Кроме первого курса, был еще подготовительный, куда зачисляли тех, у кого знаний оказывалось недостаточно. Приготовишек набралось так много, что их разделили на два потока: "А" и "Б". Но мы трое выдержали экзамены на "хорошо" и являлись первокурсниками.
Вот на дверях табличка - 1-й курс. Мы вошли, я впереди, потом Ляля, потом Маша. Днем тут был обыкновенный класс обыкновенной школы. Но для нас эта просторная комната называлась аудиторией.
В
В том незначительном факте, что я выбрал именно эту скамью, была чистая случайность. Приди мы десятью минутами раньше, судьба моих младших сестер Маши и Кати - в будущем сложилась бы совсем иначе, обе они вышли бы замуж за других людей и, следовательно, их потомство, столь сейчас многочисленное, оказалось бы совсем иным... Но я забежал вперед на целых шесть лет.
Итак, мы сели: ближе к окну - Ляля Ильинская, сестра Маша - посреди, я - с краю. Столь бойкие в другой обстановке, обе они притихли, не смели поднять глаз. Я оглядел аудиторию. Набралось около сотни молодых девушек. Неужели среди них находятся будущие Пушкины и будущие Толстые?..
Сзади нас сидело трое юношей. У меня есть скверная привычка сравнивать людей, когда я их вижу впервые, с кем-то или с чем-то. Ближе к окну сидел толстенький, розовощекий, целлулоидный пупсик, одетый в скромный москвошвеевский пиджачок с галстуком, в середине сидел прехорошенький юноша с большими и круглыми черными глазами, кудрявый, с усиками, также в москвошвеевском пиджачке с галстуком. Он был такой миловидный, точно явился с дореволюционной конфетной коробки. Третьим был бойкий молодой блондин в хорошем костюме заграничного образца - он с апломбом втолковывал что-то умное своим молчаливым соседям. Мне он напомнил кобелька эрдель-терьера, встретившего незнакомых собак и обнюхивающего их.
Вошел высокий пожилой мужчина с бородкой, представился завучем - его фамилия Буслаев, он внук известного филолога прошлого столетия профессора Федора Ивановича Буслаева и будет у нас читать древнерусскую литературу. Он продиктовал нам расписание лекций. Фамилии профессоров мало что нам говорили, но зато дух захватывало, когда я писал наименование дисциплин: эстетика, стихосложение, поэтика, теория прозы, языкознание, психология творчества, история искусства, литературы - древнегреческая, немецкая, древнерусская... Наверное, большая часть студентов поморщилась, когда мы узнали, что будут у нас целых три политграмоты - история партии, политическая экономия и экономическая политика. Этим дисциплинам отводилось десять часов в неделю.

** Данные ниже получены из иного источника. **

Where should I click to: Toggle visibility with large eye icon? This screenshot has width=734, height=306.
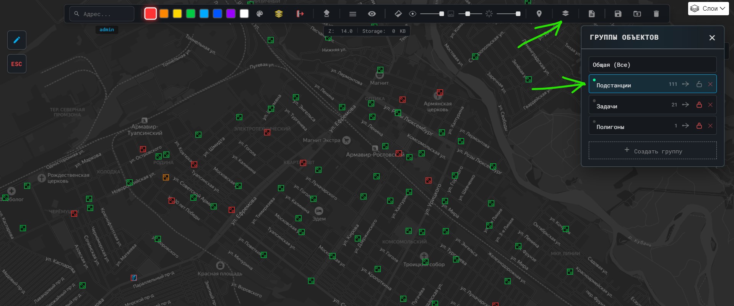click(x=372, y=14)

Так мы начали ежедневно по вечерам ходить на лекции, садились на ту же скамью, а сзади нас садились те же три молодых человека.
3.
Не все профессора читали хорошо. Буслаев сумел из "Слова о полку Игореве" вышелушить всю поэзию и превратил бессмертные строфы в такую схоластику, что у нас глаза слипались на его лекциях.
Все три преподавателя политграмоты, особенно гологоловый Грановский, очень старались, но они никак не могли свои унылые науки превратить в нечто хоть мало-мальски занимательное. Один из учебников политической экономии сплошь состоял из картинок и все равно был скучен. А "Диалектический материализм" Бухарина был самый трудный в моей жизни учебник политграмоты. Теперь он давно уничтожен. А сколько тогда часов подряд я потерял уткнув в его страницы!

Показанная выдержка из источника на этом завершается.